As each team slid passed, there were rocks, tires, and contact debris flying into the faces of the crowd – mine included. The smoke made the skies look like there had been a fire ignited, but in reality it was just the drivers coming in hot. I can still smell the reek of burning and melted rubber as I’m writing this story.
It was absolutely mental, and I loved every second of it.
I continued to watch and photograph as many of the passes as I could without dying, and drivers like Matt Field, Marcus Fry, and Fredric Aasbø put on one hell of a show. The amateurs weren’t too far behind either, and many of them carried just as much speed through the turns whilst even tapping each other at times.More Than Just Drifting
One thing I’d like to touch base on before I wrap up my coverage of this event is that Winter Jam, along with the other local drifting events, do more for the community than just put on an epic show.
If you’re from the US, you’ve probably heard about the increase in ‘sideshow’ activity within the Bay Area and other cities. For those who are unaware, a sideshow is basically an illegal activity that takes place on the streets, which usually consists of people doing risky stunts, shutting down public roads, and causing mayhem amongst the general public.
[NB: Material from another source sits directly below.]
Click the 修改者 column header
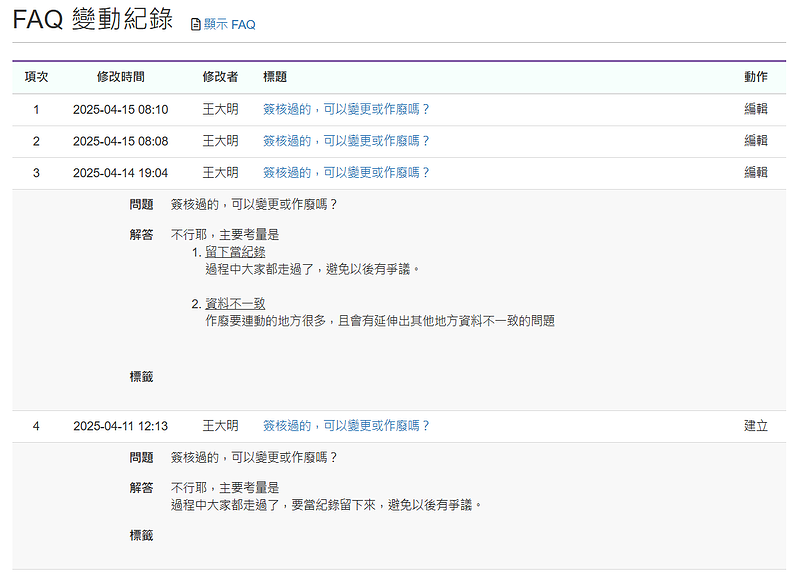 (x=220, y=77)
These sideshows are not only dangerous, but more importantly, give us enthusiasts a seriously bad reputation with local law enforcement agencies. It ultimately leads to profiling against anyone with a modified car, whether you are doing something wrong or following all of the rules of the road. By giving people a time and place to get sideways, it helps cut down illegal activities and makes for a safer environment for the public as a whole.
With that said, I can genuinely say this was an event to not be forgotten in my books. I applaud the organizers for what they’ve managed to create in my home town, and I genuinely wish them the utmost prosperity with future events to come.
It’s safe to say, the success of this event has managed to bring together all aspects of both grassroots and pro-level drifting in one place at one time, safely. It’s formed a singular community, that I like to think we are proudly a part of as well, so you know we’ll be back next year.